Your task: Please find all lines in the data that hold the string "chart" and copy them.

Record extracts:
=-=-=-=-=

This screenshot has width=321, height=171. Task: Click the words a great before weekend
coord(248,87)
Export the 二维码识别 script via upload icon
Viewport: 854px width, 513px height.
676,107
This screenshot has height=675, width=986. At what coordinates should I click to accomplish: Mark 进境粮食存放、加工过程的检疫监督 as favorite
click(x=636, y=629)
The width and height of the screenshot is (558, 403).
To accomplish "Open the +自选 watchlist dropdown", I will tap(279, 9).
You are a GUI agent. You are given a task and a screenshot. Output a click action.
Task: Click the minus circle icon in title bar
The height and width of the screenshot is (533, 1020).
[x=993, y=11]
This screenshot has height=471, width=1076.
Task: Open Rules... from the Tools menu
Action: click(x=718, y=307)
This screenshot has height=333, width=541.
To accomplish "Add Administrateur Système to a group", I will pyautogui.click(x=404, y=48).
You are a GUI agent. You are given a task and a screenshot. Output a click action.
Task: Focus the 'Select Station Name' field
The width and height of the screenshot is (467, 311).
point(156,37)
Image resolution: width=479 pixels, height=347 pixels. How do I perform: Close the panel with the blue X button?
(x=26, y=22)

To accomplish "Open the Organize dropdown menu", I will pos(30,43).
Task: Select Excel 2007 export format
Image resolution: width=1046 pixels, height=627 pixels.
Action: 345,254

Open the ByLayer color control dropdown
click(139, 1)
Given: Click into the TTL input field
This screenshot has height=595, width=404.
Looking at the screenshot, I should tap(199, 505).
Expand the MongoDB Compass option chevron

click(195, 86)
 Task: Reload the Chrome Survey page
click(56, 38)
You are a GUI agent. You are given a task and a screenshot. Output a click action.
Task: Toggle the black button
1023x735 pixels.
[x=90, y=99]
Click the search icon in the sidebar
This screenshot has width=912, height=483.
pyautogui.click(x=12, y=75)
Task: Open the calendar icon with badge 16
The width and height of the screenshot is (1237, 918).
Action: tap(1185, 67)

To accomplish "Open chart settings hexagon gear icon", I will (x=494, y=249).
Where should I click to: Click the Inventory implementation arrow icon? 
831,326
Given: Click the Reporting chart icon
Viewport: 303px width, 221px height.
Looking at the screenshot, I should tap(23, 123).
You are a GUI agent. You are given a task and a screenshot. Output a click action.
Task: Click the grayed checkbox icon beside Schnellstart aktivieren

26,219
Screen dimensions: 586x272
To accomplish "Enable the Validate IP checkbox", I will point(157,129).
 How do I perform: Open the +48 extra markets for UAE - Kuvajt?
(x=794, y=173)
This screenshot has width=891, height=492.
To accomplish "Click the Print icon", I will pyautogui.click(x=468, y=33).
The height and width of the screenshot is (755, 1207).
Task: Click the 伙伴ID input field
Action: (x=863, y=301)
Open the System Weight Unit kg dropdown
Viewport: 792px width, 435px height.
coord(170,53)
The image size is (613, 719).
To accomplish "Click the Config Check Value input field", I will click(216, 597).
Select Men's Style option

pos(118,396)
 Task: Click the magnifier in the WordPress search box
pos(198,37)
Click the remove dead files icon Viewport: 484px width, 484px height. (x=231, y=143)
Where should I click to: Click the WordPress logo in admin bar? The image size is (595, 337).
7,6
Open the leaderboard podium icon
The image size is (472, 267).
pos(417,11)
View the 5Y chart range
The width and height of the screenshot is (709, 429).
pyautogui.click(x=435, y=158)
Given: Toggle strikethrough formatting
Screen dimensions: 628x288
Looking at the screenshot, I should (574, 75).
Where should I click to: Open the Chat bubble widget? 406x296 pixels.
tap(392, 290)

=-=-=-=-=

Result for this task:
To accomplish "Open chart settings hexagon gear icon", I will (x=494, y=249).
Given: Click the Reporting chart icon
View the 5Y chart range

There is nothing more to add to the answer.